Adult Soft Tissue Sarcoma Treatment
- Adult soft tissue sarcoma is a disease in which malignant (cancer) cells form in the soft tissues of the body.
- Having certain inherited disorders can increase the risk of adult soft tissue sarcoma.
- A sign of adult soft tissue sarcoma is a lump or swelling in soft tissue of the body.
- Adult soft tissue sarcoma is diagnosed with a biopsy.
- Certain factors affect treatment options and prognosis (chance of recovery).
Adult soft tissue sarcoma is a disease in which malignant (cancer) cells form in the soft tissues of the body.
The soft tissues of the body include the muscles, tendons (bands of fiber that connect muscles to bones), fat, blood vessels, lymph vessels, nerves, and tissues around joints. Adult soft tissue sarcomas can form almost anywhere in the body, but are most common in the head, neck, arms, legs, trunk, and abdomen.
There are many types of soft tissue sarcoma. The cells of each type of sarcoma look different under a microscope, based on the type of soft tissue in which the cancer began.
See the following PDQ summaries for more information on soft tissue sarcomas:
- Childhood Soft Tissue Sarcoma Treatment
- Ewing Sarcoma Family of Tumors Treatment
- Gastrointestinal Stromal Tumors Treatment
- Kaposi Sarcoma Treatment
- Uterine Sarcoma Treatment
Having certain inherited disorders can increase the risk of adult soft tissue sarcoma.
Anything that increases your risk of getting a disease is called a risk factor. Having a risk factor does not mean that you will get cancer; not having risk factors doesn’t mean that you will not get cancer. Talk with your doctor if you think you may be at risk. Risk factors for soft tissue sarcoma include the following inherited disorders:
- Neurofibromatosis type 1 (NF1; von Recklinghausen disease).
- Tuberous sclerosis (Bourneville disease).
- Familial adenomatous polyposis (FAP; Gardner syndrome).
- Li-Fraumeni syndrome.
- Werner syndrome (adult progeria).
- Nevoid basal cell carcinoma syndrome (Gorlin syndrome).
Other risk factors for soft tissue sarcoma include the following:
- Past treatment with radiation therapy for certain cancers.
- Being exposed to certain chemicals, such as Thorotrast (thorium dioxide), vinyl chloride, or arsenic.
- Having swelling (lymphedema) in the arms or legs for a long time.
Screening and Detection
Adult soft tissue sarcoma is diagnosed with a biopsy.
If your doctor thinks you may have a soft tissue sarcoma, a biopsy will be done. The type of biopsy will be based on the size of the tumor and where it is in the body. There are three types of biopsy that may be used:
- Incisional biopsy: The removal of part of a lump or a sample of tissue.
- Core biopsy: The removal of tissue using a wide needle.
- Excisional biopsy: The removal of an entire lump or area of tissue that doesn’t look normal.
Samples will be taken from the primary tumor, lymph nodes, and other suspicious areas. A pathologist views the tissue under a microscope to look for cancer cells and to find out the grade of the tumor. The grade of a tumor depends on how abnormal the cancer cells look under a microscope and how quickly the cells are dividing. High-grade tumors usually grow and spread more quickly than low-grade tumors.
Because soft tissue sarcoma can be hard to diagnose, patients should ask to have tissue samples checked by a pathologist who has experience in diagnosing soft tissue sarcoma.

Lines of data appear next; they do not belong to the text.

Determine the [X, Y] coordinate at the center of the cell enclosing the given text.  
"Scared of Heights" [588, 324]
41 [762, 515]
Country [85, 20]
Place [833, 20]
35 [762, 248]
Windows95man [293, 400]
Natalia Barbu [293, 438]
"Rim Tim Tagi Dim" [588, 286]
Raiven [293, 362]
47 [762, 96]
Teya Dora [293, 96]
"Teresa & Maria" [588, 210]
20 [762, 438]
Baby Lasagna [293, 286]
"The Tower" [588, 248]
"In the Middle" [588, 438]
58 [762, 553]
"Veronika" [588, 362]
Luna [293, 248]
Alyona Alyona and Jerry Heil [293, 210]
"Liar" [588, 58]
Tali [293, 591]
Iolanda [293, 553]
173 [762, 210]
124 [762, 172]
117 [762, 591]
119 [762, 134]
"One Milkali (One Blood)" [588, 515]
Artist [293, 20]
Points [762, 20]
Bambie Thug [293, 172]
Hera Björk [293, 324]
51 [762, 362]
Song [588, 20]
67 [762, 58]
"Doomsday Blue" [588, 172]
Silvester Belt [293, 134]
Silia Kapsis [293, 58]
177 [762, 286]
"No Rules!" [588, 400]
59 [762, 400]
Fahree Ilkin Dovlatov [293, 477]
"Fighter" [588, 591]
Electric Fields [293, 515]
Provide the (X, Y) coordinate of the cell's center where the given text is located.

The following tests may be done on the tissue that was removed:
- Immunohistochemistry: A test that uses antibodies to check for certain antigens in a sample of tissue. The antibody is usually linked to a radioactive substance or a dye that causes the tissue to light up under a microscope. This type of test may be used to tell the difference between different types of cancer.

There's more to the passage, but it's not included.